Thursday 17 December 2015

Quick Illustrator Tip#3

Text Boxes

I've had cause recently to work on Illustrator pages that have originally been lettered by other people and was surprised to learn that they weren't using text boxes, but were rather simply clicking on the document and typing on a path.

Nothing wrong with that, but when I queried this, they seemed genuinely unaware that Illustrator can create text boxes, which have certain advantages.

Creating a text box is ridiculously easy:


If you're copying and pasting text from a script, using a text box has one key advantage — you can create a text box that corresponds to the rough area available on the art for its speech balloon.

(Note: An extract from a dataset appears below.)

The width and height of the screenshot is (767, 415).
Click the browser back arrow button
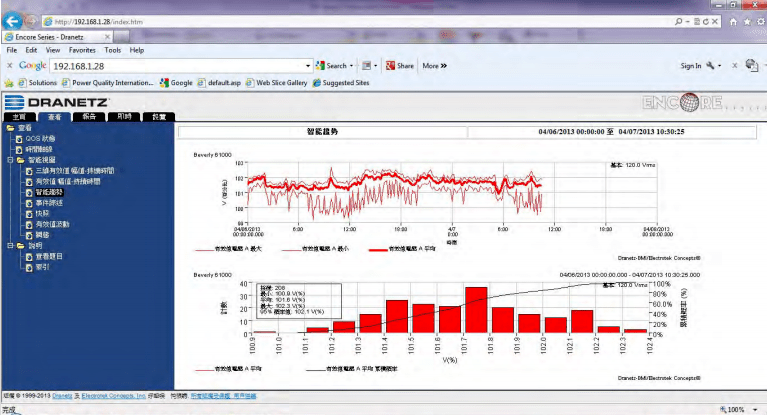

When you paste in the text, the lines will break naturally and it will often become instantly clear how best to stack the text. 

In some cases, the text will form itself into a satisfactory stacking arrangement with no further work on your part.


None of the text in the above example has had any of the lines turned manually (ie: had returns inserted by me to force the lines to break). It doesn't always (or even often) work that way, but sometimes it does, and it's a time saving.

It may not sound like much, but saving a few seconds per page quickly adds up to minutes over a whole book, and minutes saved here are extra ones you can spend making that sound effect look extra-special, or drawing a perfect mask for that speech balloon.

1 comment:

  1. I can't believe people still do this. I work in-house as a designer and am blown away when I come across type that isn't in text boxes. Type in text boxes is SO MUCH EASIER to EDIT!

    Thanks for the best practices reminder.